Gli voltai le spalle e lo
lasciai letteralmente a bocca aperta. Forse avevo esagerato, ma ne avevo fin
sopra i capelli delle insinuazioni di quel cretino. Mi autogiustificai, come
faccio ogni volta che mi comporto in modo terribilmente sgradevole. Perché
sorridere sempre? Perché essere sempre complici della commedia sociale? È così
essenzialmente sbagliato dire ogni tanto quello che si pensa? È davvero
necessario che gli altri abbiano una buona impressione di noi quando quella
buona impressione è basata sulla falsità? Dopo questa salva di domande retoriche
mi sentii un po' meglio. Per dimostrarmi che non ero un mostro mi avvicinai a
Eva e Begoña, due ispettori più giovani di me. Con le donne è più facile.
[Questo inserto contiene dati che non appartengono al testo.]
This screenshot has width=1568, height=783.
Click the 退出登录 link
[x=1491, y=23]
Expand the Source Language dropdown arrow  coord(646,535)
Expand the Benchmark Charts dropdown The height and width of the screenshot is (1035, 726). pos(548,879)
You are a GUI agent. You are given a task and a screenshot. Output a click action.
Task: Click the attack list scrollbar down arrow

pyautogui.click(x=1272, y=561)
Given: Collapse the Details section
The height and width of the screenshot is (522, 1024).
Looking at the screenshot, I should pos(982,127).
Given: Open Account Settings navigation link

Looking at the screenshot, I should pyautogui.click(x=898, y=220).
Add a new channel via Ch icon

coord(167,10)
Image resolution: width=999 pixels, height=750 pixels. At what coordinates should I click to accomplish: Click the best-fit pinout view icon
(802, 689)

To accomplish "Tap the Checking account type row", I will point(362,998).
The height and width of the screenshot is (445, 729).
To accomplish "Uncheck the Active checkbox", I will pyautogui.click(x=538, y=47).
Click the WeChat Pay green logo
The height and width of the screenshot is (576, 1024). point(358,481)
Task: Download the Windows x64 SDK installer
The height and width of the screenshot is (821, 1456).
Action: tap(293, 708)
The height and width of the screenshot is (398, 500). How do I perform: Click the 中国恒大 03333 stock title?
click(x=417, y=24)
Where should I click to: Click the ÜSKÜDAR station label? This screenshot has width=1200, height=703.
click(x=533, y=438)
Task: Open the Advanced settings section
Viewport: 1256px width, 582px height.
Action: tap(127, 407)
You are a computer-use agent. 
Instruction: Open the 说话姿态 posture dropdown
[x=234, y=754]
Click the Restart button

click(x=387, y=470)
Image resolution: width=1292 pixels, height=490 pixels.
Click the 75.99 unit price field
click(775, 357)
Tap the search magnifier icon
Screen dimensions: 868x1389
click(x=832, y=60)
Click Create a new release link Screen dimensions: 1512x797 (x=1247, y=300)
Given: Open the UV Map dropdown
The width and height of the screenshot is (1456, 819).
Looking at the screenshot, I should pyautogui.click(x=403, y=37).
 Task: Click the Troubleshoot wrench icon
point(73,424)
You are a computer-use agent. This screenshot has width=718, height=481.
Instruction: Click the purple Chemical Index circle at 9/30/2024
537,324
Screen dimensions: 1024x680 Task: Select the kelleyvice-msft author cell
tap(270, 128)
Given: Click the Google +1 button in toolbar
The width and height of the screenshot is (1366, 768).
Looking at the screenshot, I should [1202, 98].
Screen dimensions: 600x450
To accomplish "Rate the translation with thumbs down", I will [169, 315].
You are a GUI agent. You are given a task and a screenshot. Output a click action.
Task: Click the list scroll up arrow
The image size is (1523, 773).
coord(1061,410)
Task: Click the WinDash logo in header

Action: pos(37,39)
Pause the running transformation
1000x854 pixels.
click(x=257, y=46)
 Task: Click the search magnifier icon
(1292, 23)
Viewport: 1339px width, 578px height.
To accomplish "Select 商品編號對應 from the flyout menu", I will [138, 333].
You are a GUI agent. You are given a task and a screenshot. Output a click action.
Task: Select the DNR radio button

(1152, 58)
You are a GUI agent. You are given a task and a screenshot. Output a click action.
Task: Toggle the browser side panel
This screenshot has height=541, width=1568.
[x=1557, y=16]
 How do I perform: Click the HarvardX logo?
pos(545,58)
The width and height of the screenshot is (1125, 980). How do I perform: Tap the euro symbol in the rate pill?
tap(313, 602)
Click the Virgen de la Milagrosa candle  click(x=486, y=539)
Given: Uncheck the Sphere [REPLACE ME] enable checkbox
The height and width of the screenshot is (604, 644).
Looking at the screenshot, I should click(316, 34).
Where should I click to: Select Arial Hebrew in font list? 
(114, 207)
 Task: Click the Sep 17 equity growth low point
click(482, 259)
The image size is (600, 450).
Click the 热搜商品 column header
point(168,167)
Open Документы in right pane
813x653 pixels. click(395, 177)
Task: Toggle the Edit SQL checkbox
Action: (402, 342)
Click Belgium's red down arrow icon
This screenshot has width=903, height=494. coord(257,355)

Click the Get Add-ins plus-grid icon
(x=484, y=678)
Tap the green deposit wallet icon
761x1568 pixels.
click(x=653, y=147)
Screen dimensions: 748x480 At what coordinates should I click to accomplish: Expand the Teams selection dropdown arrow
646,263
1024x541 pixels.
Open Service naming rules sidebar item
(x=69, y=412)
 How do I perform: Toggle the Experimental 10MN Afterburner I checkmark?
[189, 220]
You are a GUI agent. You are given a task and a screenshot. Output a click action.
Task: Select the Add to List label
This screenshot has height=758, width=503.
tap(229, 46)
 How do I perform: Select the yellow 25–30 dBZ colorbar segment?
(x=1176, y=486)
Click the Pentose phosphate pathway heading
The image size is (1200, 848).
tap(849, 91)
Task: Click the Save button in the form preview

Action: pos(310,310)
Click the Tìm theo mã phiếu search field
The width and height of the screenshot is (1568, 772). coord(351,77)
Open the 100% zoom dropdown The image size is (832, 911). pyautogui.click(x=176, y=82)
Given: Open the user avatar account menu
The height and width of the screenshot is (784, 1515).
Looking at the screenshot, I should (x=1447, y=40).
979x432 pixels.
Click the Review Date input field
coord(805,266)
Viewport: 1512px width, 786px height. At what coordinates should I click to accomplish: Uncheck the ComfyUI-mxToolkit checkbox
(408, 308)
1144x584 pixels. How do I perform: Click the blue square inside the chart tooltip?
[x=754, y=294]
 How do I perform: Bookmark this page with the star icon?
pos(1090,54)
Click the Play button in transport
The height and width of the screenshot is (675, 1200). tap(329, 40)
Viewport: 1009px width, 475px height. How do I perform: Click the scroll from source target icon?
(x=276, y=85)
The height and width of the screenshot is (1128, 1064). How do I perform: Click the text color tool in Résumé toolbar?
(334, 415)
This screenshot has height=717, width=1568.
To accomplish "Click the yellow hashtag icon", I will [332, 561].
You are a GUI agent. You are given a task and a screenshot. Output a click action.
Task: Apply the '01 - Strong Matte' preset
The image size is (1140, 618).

Puoi
sempre parlare del nuovo colore di capelli, di come ti sta bene la camicetta o
di come ti cade bene il pantalone comprato in saldo. Quando ormai ero lanciata
nella piacevole frivolezza della chiacchierata estetica, vidi arrivare Garzón.
Strabuzzai gli occhi, perché non riuscivo a credere a quello che vedevo.
Sembrava vestito per un matrimonio di paese e portava al braccio una giovane
sposa un po' impacciata con la faccia tumefatta: Yolanda!